**** Records for this task ****

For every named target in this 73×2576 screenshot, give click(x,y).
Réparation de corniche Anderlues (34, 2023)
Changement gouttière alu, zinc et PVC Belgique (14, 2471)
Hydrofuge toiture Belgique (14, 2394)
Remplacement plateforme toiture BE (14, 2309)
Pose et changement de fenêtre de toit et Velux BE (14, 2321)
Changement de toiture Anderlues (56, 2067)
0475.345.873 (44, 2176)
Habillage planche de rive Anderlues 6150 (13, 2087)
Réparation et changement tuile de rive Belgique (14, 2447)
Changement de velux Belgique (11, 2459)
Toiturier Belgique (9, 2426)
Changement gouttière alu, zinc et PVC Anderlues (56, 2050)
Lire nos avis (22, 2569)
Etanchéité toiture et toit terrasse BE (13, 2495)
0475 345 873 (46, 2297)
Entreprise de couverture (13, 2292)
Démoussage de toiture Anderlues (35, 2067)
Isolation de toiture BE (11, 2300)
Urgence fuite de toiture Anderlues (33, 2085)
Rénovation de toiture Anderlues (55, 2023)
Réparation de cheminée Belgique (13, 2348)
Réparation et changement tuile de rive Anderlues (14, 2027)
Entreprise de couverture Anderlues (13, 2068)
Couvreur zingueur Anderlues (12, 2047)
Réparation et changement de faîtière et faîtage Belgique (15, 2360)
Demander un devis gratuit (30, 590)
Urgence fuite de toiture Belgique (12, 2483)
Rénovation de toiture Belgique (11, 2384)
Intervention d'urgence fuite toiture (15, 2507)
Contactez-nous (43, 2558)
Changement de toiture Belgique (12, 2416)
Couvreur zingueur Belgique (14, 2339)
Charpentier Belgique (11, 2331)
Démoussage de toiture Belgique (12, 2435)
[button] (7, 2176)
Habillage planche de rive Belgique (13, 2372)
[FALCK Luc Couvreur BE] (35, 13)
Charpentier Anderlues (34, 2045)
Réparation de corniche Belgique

****

> **Required action**: Please restate word for word only the lines from the one with "Entreprise de couverture Anderlues (13, 2068)" through the final line of the listing above, both of them included.

> **Result of the task**:
Entreprise de couverture Anderlues (13, 2068)
Couvreur zingueur Anderlues (12, 2047)
Réparation et changement de faîtière et faîtage Belgique (15, 2360)
Demander un devis gratuit (30, 590)
Urgence fuite de toiture Belgique (12, 2483)
Rénovation de toiture Belgique (11, 2384)
Intervention d'urgence fuite toiture (15, 2507)
Contactez-nous (43, 2558)
Changement de toiture Belgique (12, 2416)
Couvreur zingueur Belgique (14, 2339)
Charpentier Belgique (11, 2331)
Démoussage de toiture Belgique (12, 2435)
[button] (7, 2176)
Habillage planche de rive Belgique (13, 2372)
[FALCK Luc Couvreur BE] (35, 13)
Charpentier Anderlues (34, 2045)
Réparation de corniche Belgique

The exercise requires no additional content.